Stuart's vision for B2B SaaS was countercultural at the time. Most enterprise software prioritized features and speed; Slack prioritized taste and craft. This gave them a critical advantage, especially in recruiting evangelists who would carry their preferences to new organizations.

What Worked (and What Didn't)

Stuart's concept of "utility curves" guided all product decisions. Rather than thinking of features as binary (have it or don't), he visualized an S-curve where effort on the x-axis maps to value on the y-axis. The key insight: there's a threshold where small investments yield no value, then a steep part where investment pays off, then diminishing returns. A hammer handle that breaks is useless; one that's barely stronger is still junk. But beyond a certain quality threshold, more investment doesn't matter. This prevented Slack from over-engineering features or building things that weren't good enough to matter.

Another core principle was the distinction between friction and comprehension. While conventional wisdom said to always remove friction, Stuart argued that friction is often needed when the real challenge is helping people understand what something does. At Slack.com, visitors had minimal intent and low specificity about what they needed. Reducing steps would only help if they knew what they were aiming for. What they needed was clarity: "What is this thing and what am I supposed to do next?" This led to detailed onboarding, clear visual hierarchy, and a philosophy of "don't make me think." Every unexplained option burned glucose and made users feel stupid.

One elaborate example was the rollout of "Do Not Disturb." With millions of users across thousands of organizations, Slack couldn't just enable it globally. Instead, they created a system where organization admins received advance notice, a sensible default was set (7 p.m. to 7 a.m. or 8 a.m. to 8 p.m. in local time), admins could override it, users could override the admin setting, and admins could override users again.
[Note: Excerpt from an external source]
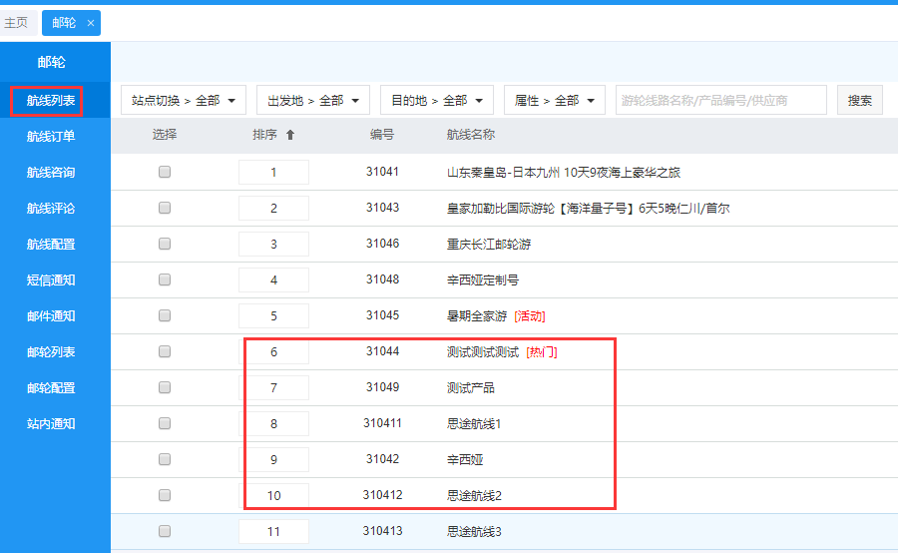The image size is (898, 553).
Task: Open 站内通知 from the sidebar
Action: (51, 424)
This complexity was justified because it prevented conflict and ensured people actually used the feature rather than disabling it immediately.

Where They Are Now

Slack's success—built on taste, empathy, and obsessive attention to detail—eventually caught the attention of Salesforce, which acquired the company for $27.7 billion in December 2020. Stuart left Salesforce two and a half years after the acquisition, coincidentally three days after his daughter was born. Today, he spends time with family, works on philanthropic projects, and supports other artists and creative endeavors. He's been approached every three to six weeks with ideas for a new company, often with Cal Henderson, the CTO and co-founder he's worked alongside for 23 years since their Flickr days. But he's cautious about what's next, concerned that technology in its current form might be "destroying the world." His legacy at Slack endures: a reminder that in B2B SaaS, the margin created by your competitors' failure to care about craft and human experience is precisely your opportunity.